In an accompanying essay the Italian writer Guido Costa offers insight into the inspiration behind Eden and After

The Italian writer and curator Guido Costa is a close friend of Nan Goldin's. He features in her photographs; she introduced his daughter to photography; and he wrote a long and insightful essay, entitled Bambini, to accompany Nan's new book, Eden and After.

In part, he explains why Nan, an American photographer so closely associated with adult material, alighted on children for her latest book.

 

Ava twirling, NYC, 2007, by Nan Goldin
Ava twirling, NYC, 2007, by Nan Goldin

We can't excerpt the whole thing here, though it really is a great read. However, here are some edited highlights, which we hope illuminate this great collection of work and answer some of the questions you may have before buying it. We join Guido as he attempts to answer the obvious question: Why children?

"What is it that ties Nan, a woman with no children of her own, so profoundly to the world of childhood that it has grown into one of her major photographic obsessions, resulting in hundreds of pictures?

Isabella and Guido’s game, the statue, Sardinia, 2003, by Nan Goldin
Isabella and Guido’s game, the statue, Sardinia, 2003, by Nan Goldin

"It would be easy to slip into the simplistic clichés, analyzing this body of work as a surrogate for motherhood, or to see this obsession of hers as an attempt to reconnect, through the channel of art, with childhood, a realm of immediacy and truth. In both cases, I believe, one would be indulging in a degree or romanticism that is completely foreign to the overall tone of Nan Goldin's work, which is, above all, one of realism and political engagement, never of rhetoric or cheap sentiment.

Io in camouflage, NYC, 1994, by Nan Goldin
Io in camouflage, NYC, 1994, by Nan Goldin

"Nan has often referred to children as aliens who posses a unique wisdom and second sight. In our conversations, she has said that children are born with a consciousness of another existence. But as they grow they forget it, adapting more and more to the expectations of the adult sphere. In other words, acquiring knowledge means forgetting.

## What the task requires:
How would this sentence from the piece above on Nan Goldin's Eden and After read in Spanish: "The Italian writer and curator Guido Costa is a close friend of Nan Goldin's."?

## Material provided:

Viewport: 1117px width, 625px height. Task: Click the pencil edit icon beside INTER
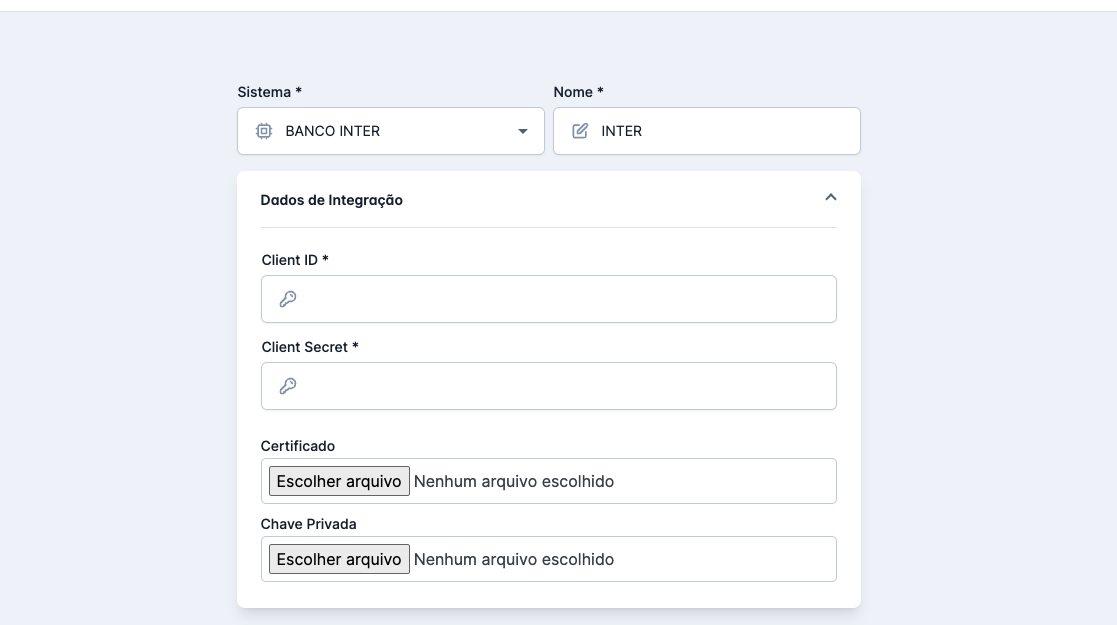[580, 131]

## The answer:
El escritor y comisario italiano Guido Costa es un amigo cercano de Nan Goldin.